Au lieu de privatiser, nous devrions « socialiser » Belfius pour la placer sous le contrôle d’une multitude d’acteurs, syndicaux, associatifs, coopératifs, d’usagers
D’autre part, la gestion actuelle de Belfius, bien que détenue à 100% par l’État, se base déjà sur le modèle d’une banque privée, focalisée sur la maximisation des dividendes. Or les dividendes ont toujours un coût : un coût social, d’abord, à cause de la pression exercée sur le personnel, à cause de la dégradation de l’accessibilité et de la qualité des services pour les particuliers et les petites entreprises (fermeture d’agences dans les quartiers populaires et les campagnes). Il y a aussi les prises de position de la direction de Belfius, qui au cœur de la crise de l’énergie déclarait « naturel et sain » qu’il y ait des faillites dans le secteur Horeca. Une direction qui, alors qu’elle devrait assurer un service de base pour toutes et tous en tant qu’entreprise publique, donne la priorité au « Wealth management » – c’est à dire la gestion de fortune, service bancaire pour les personnes les plus riches. Pire encore, Marc Raisière, en 2022, menaçait de refuser de financer les communes qui s’orienteraient vers la gauche, usant de Belfius comme d’un levier politique anti-démocratique. Une même banque sauvée par l’argent public qui refuse maintenant de prêter de l’argent à plusieurs grandes villes wallonnes, Mons, Charleroi ou Liège.

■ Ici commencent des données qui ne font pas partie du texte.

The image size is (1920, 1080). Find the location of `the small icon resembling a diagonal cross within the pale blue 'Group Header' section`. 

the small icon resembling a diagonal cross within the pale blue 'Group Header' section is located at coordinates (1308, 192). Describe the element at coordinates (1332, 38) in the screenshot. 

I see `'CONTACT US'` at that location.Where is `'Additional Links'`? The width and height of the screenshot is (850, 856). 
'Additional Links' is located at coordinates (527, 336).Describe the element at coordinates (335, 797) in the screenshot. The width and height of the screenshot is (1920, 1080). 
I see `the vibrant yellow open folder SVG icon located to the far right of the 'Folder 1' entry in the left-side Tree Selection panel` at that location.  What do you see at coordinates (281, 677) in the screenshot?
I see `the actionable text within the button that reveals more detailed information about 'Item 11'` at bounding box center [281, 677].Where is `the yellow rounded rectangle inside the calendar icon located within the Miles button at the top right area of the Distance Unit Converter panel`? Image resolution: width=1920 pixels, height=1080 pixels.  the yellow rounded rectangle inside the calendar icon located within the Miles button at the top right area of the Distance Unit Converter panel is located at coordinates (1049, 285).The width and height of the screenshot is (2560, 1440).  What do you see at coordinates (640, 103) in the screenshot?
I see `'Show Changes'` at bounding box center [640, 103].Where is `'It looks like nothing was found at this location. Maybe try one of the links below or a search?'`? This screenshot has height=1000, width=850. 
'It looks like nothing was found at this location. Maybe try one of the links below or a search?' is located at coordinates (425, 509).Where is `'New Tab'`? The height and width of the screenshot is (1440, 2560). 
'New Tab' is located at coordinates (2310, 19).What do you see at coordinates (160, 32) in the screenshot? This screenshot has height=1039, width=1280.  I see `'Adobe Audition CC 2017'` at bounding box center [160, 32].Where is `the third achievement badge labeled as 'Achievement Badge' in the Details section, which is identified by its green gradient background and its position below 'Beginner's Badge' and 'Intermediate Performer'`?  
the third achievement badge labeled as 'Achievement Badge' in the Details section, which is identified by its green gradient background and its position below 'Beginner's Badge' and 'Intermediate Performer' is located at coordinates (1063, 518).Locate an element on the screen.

Or, l’entrée d’investisseurs privés dans le capital de Belfius ne ferait que renforcer ces orientations. Ces investisseurs, qu’il s’agisse de groupes bancaires internationaux ou de fonds d’investissement, attendront des rendements toujours plus élevés, bloquant toute possibilité de réorientation vers l’intérêt de la population et risquant de nous ramener aux logiques spéculatives qui ont conduit Dexia à la faillite.
Une alternative est pourtant possible et nécessaire. Le Crédit Communal a fonctionné pendant 150 ans sans faille en tant que banque publique et communale, qui fournissait du crédit et finançait les activités des collectivités locales. Dix ans ont suffi pour que sa privatisation et sa reconversion en une « banque comme les autres » au sein du groupe Dexia mène à une faillite retentissante.
Pour autant, la façon dont Belfius est gérée aujourd’hui souligne les limites d’une simple étatisation quand l’État lui-même est aux mains d’un gouvernement de droite, voire d’extrême droite. Le problème n’est donc pas seulement la propriété, mais le modèle de gouvernance et de gestion. Aujourd’hui, au lieu de privatiser, nous devrions « socialiser » Belfius, comme le suggérait à l’époque la campagne « Belfius est à nous », pour la placer sous le contrôle d’une multitude d’acteurs, syndicaux, associatifs, coopératifs, d’usagers…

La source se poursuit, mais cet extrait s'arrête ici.